Solo negli ultimi cinque giorni sono stati segnalati venticinque casi di intossicazione da funghi velenosi al Centro Antiveleni dell’ospedale Cardarelli di Napoli, uno dei più grandi e attivi in Italia.
Il fenomeno, spiegano i medici, è legato al consumo di funghi raccolti autonomamente o ricevuti in regalo senza alcuna verifica della loro commestibilità.

L’appello degli esperti è chiaro: mai mangiare funghi freschi non controllati da un micologo della Asl, che effettua gratuitamente l’identificazione delle specie.
«La stagione dei funghi è appena iniziata – racconta la dottoressa Anna Lanza, anestesista della TIGU-CAV diretta da Romolo Villani – ma abbiamo già registrato 25 segnalazioni. Alcuni funghi, come quelli del gruppo delle amanite, possono essere letali. Altri provocano danni epatici, renali o neurologici, fino a forme di epatite fulminante».

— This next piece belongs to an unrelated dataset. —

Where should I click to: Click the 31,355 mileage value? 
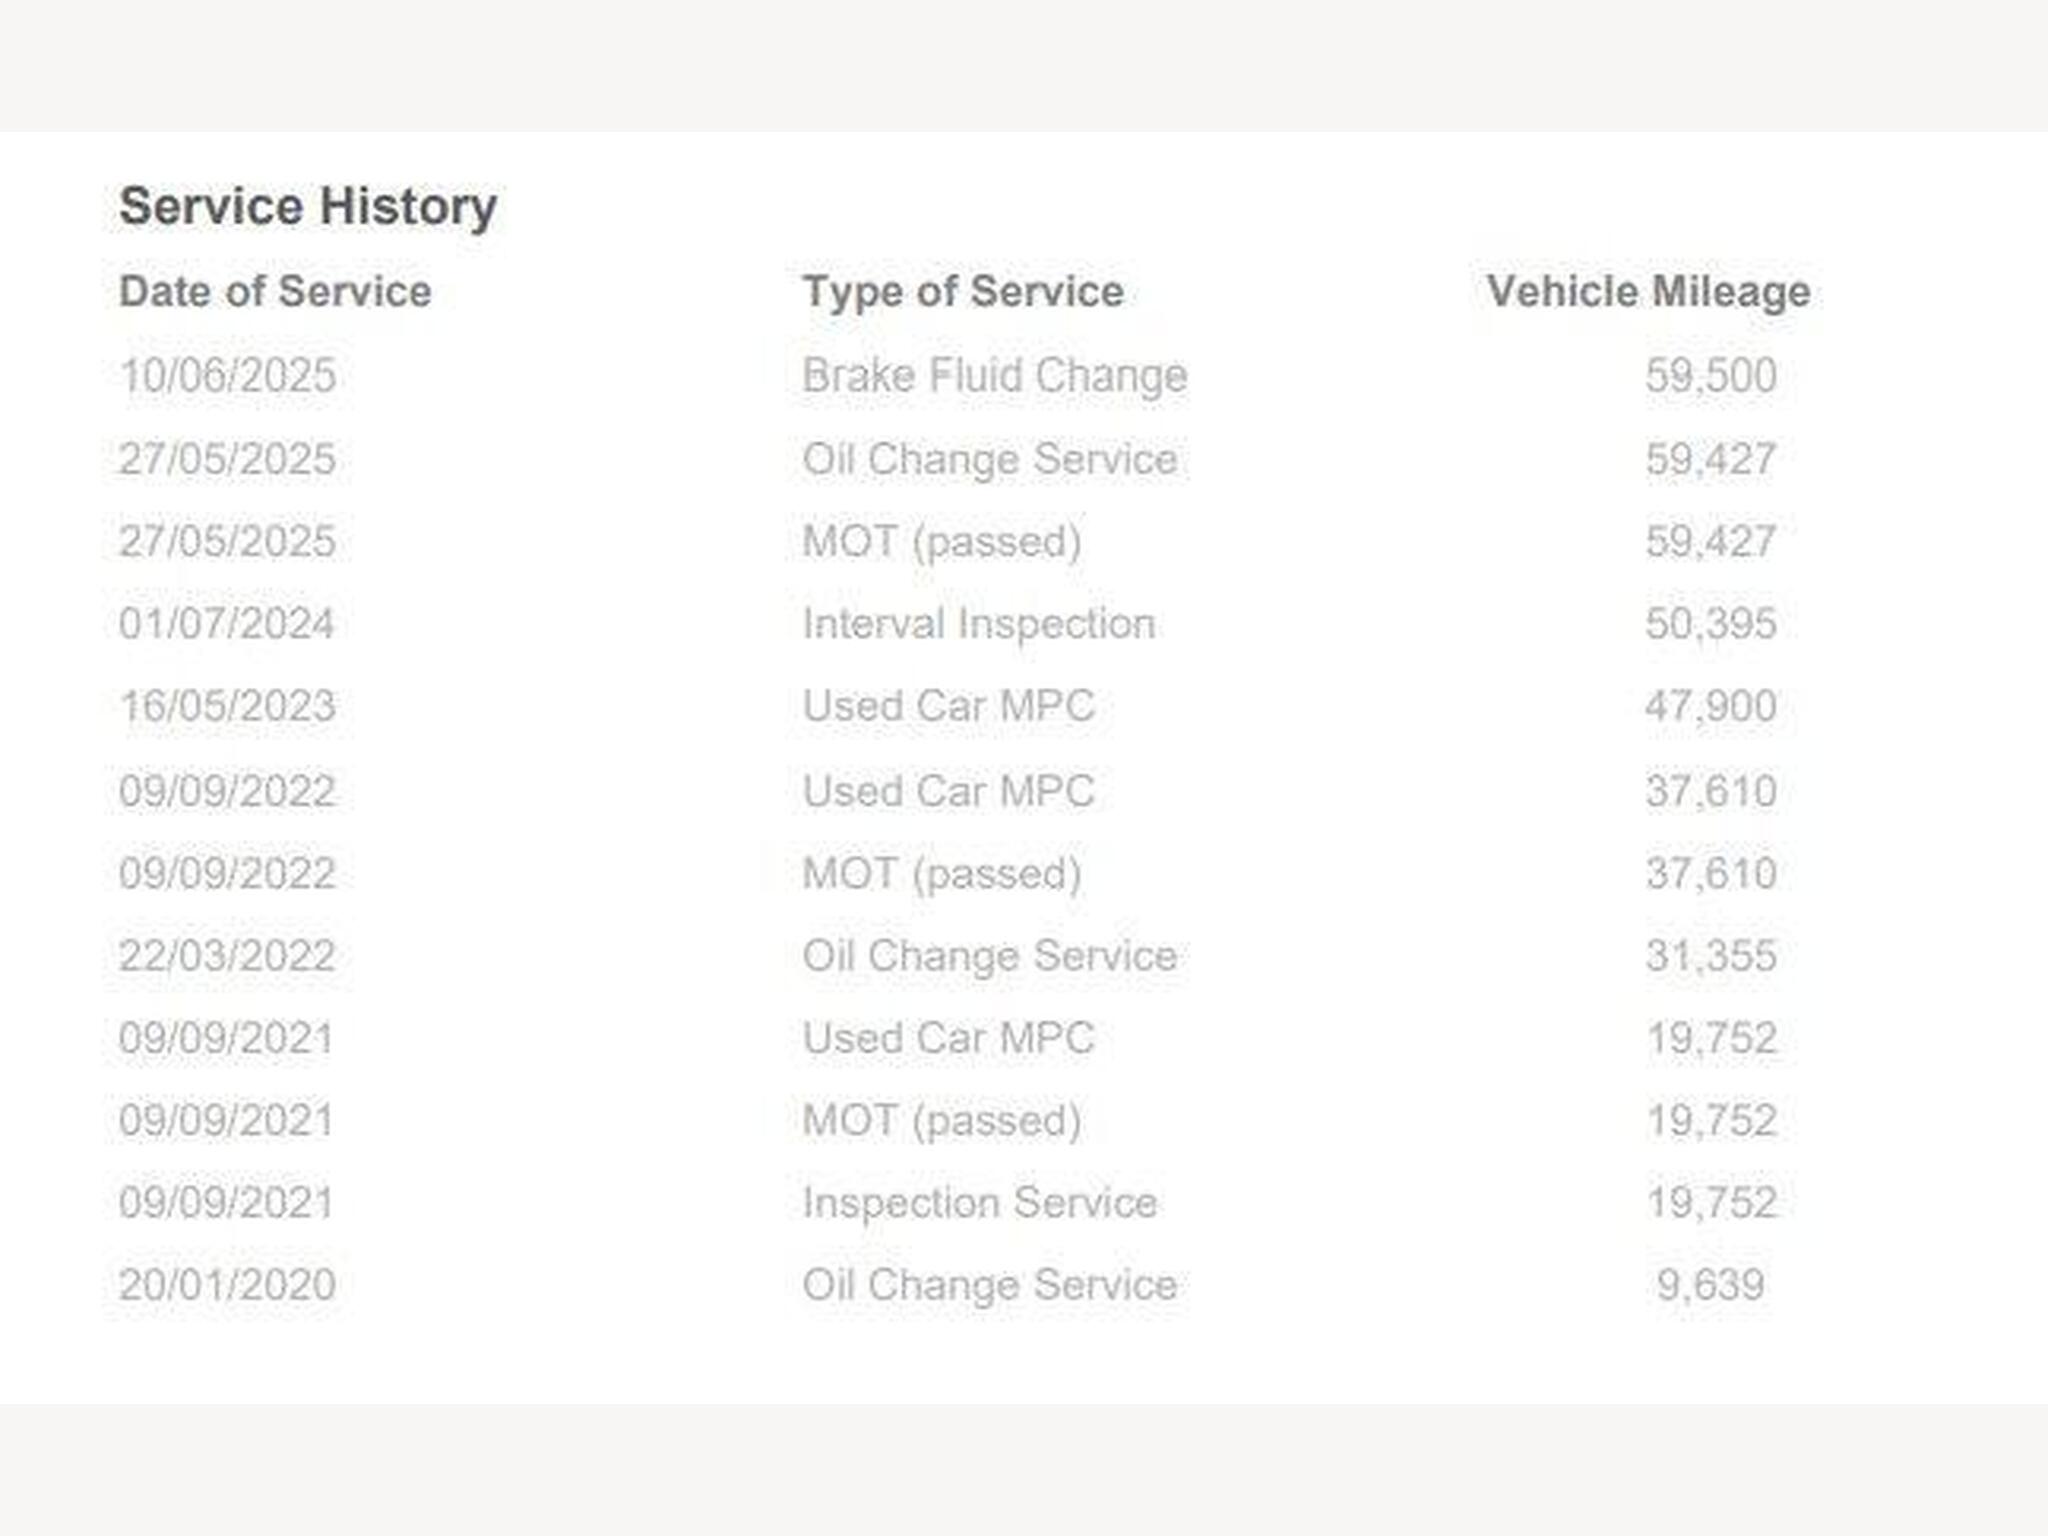coord(1710,956)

Come riconoscere un’intossicazione?
«I sintomi – spiega Lanza – vanno da nausea, vomito, dolori addominali e diarrea fino a cefalea, disturbi renali o neurologici, a seconda della specie ingerita.
È fondamentale considerare il tempo di latenza: più i sintomi compaiono tardi, più la situazione può essere grave. In alcuni casi, i disturbi insorgono dopo 12, 18 o addirittura 24 ore, talvolta preceduti da una fase di apparente benessere».

In caso di sospetta intossicazione, i pazienti che arrivano nei pronto soccorso campani vengono seguiti in collaborazione con il Centro Antiveleni regionale, che fornisce indicazioni cliniche, terapie e, se necessario, antidoti specifici.
È utile conservare eventuali residui dei funghi, anche cotti, per consentirne l’identificazione.

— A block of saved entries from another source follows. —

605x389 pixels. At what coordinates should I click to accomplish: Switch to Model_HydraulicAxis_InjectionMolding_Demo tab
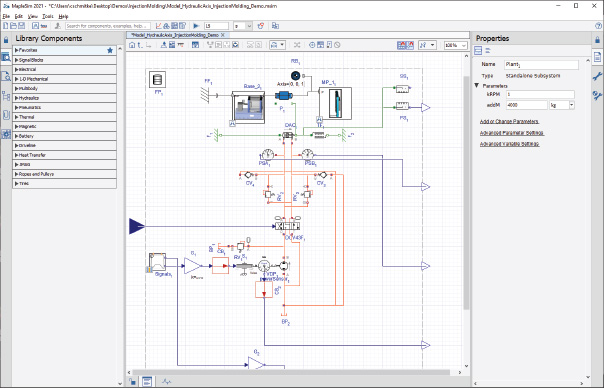(x=177, y=35)
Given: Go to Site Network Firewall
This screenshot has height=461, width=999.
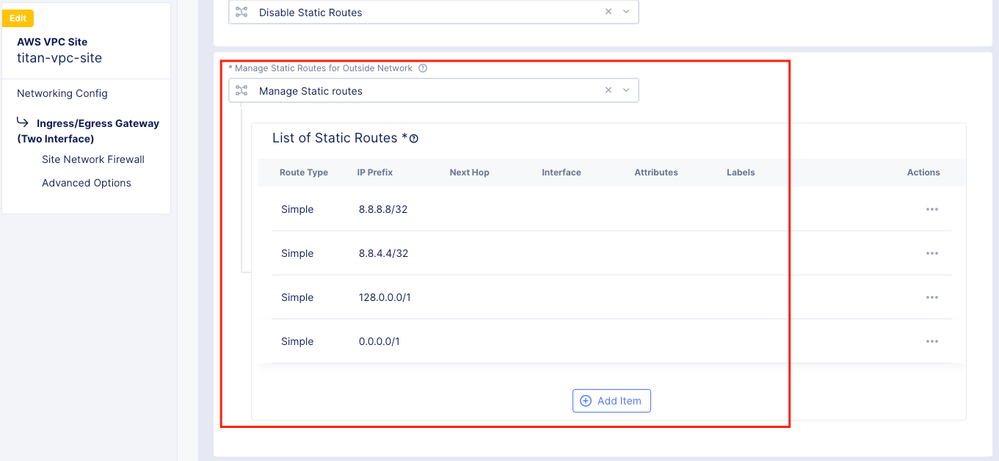Looking at the screenshot, I should [x=93, y=159].
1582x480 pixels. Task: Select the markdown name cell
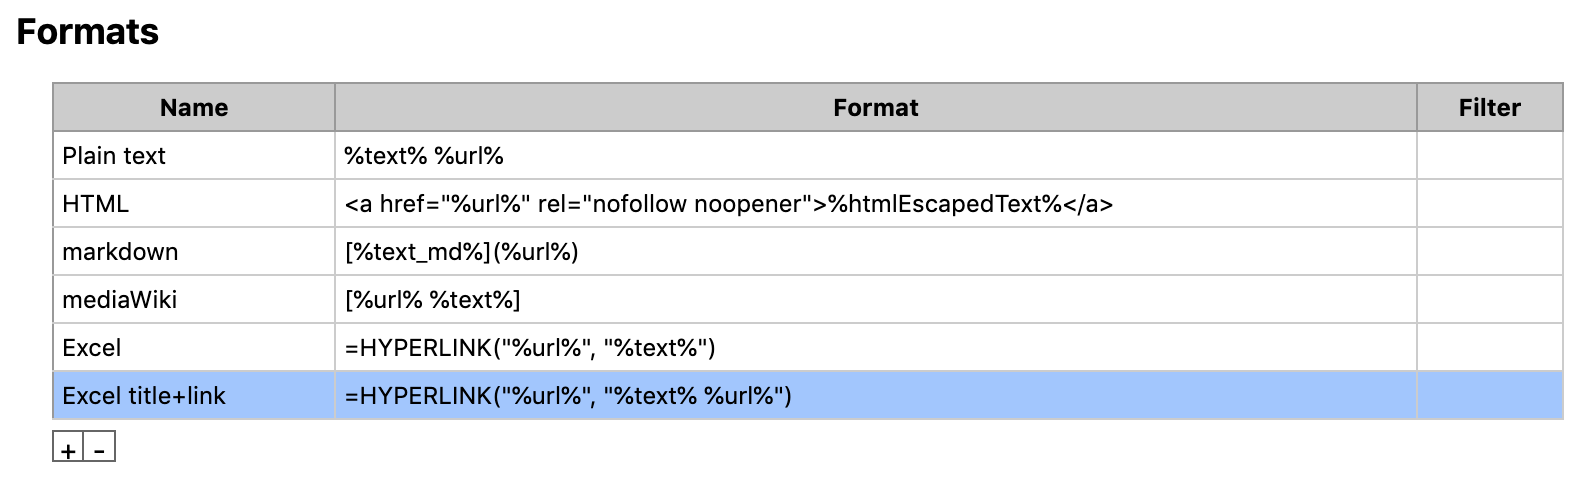coord(120,252)
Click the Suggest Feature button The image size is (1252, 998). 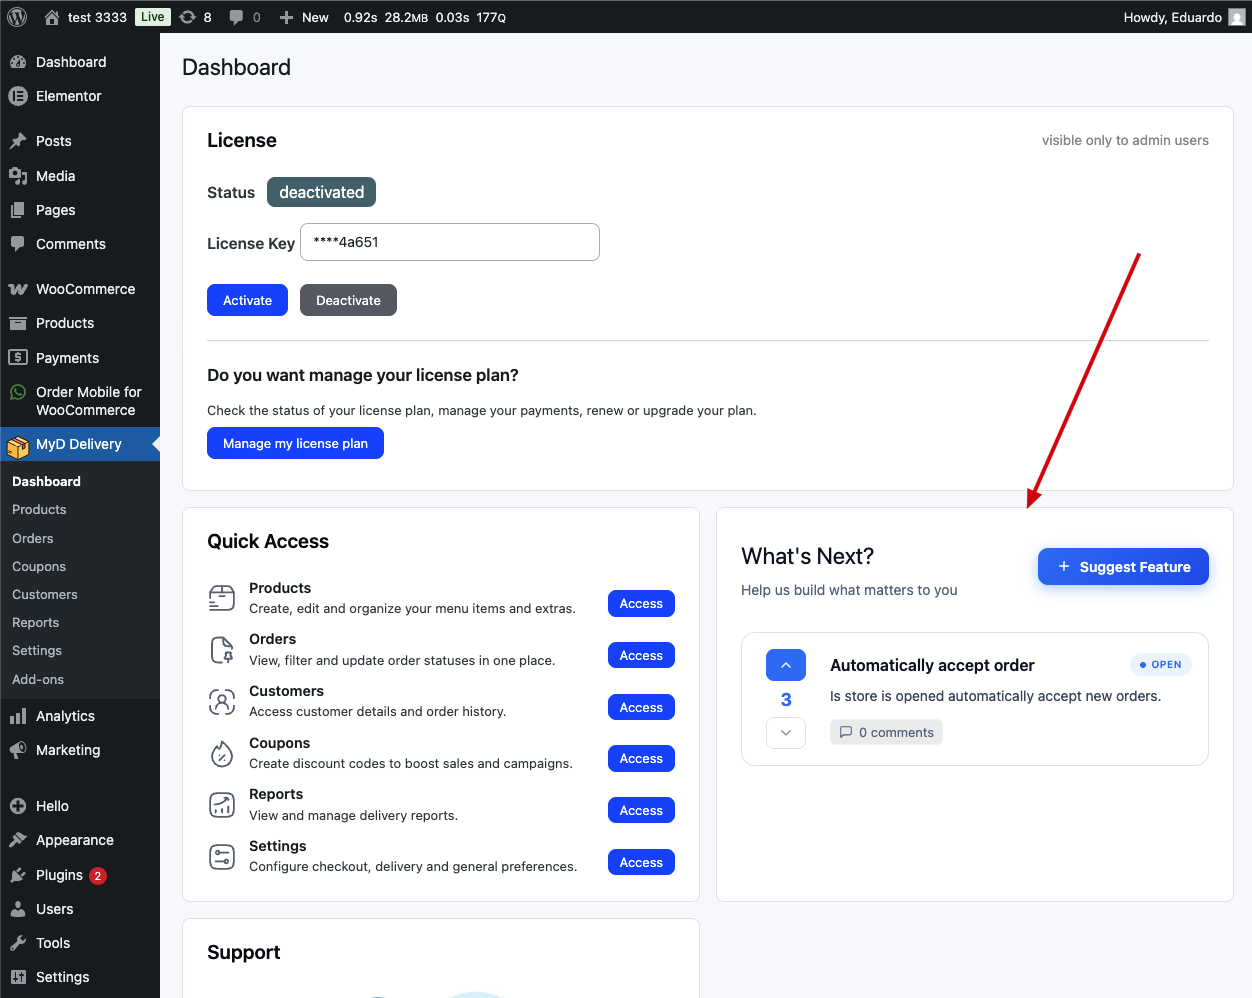[x=1122, y=566]
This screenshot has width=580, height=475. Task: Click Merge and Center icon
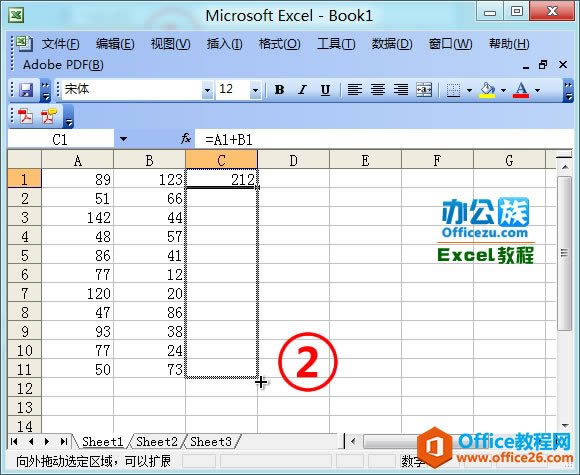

Secondo la dottoressa Lanza, i casi aumentano spesso nei periodi di crisi economica, quando si rinuncia all’acquisto di prodotti certificati rischiando però la salute, soprattutto di bambini e persone fragili.
«Neppure chi si ritiene esperto è al riparo da errori – avverte – per questo è indispensabile rivolgersi sempre a un micologo qualificato della Asl».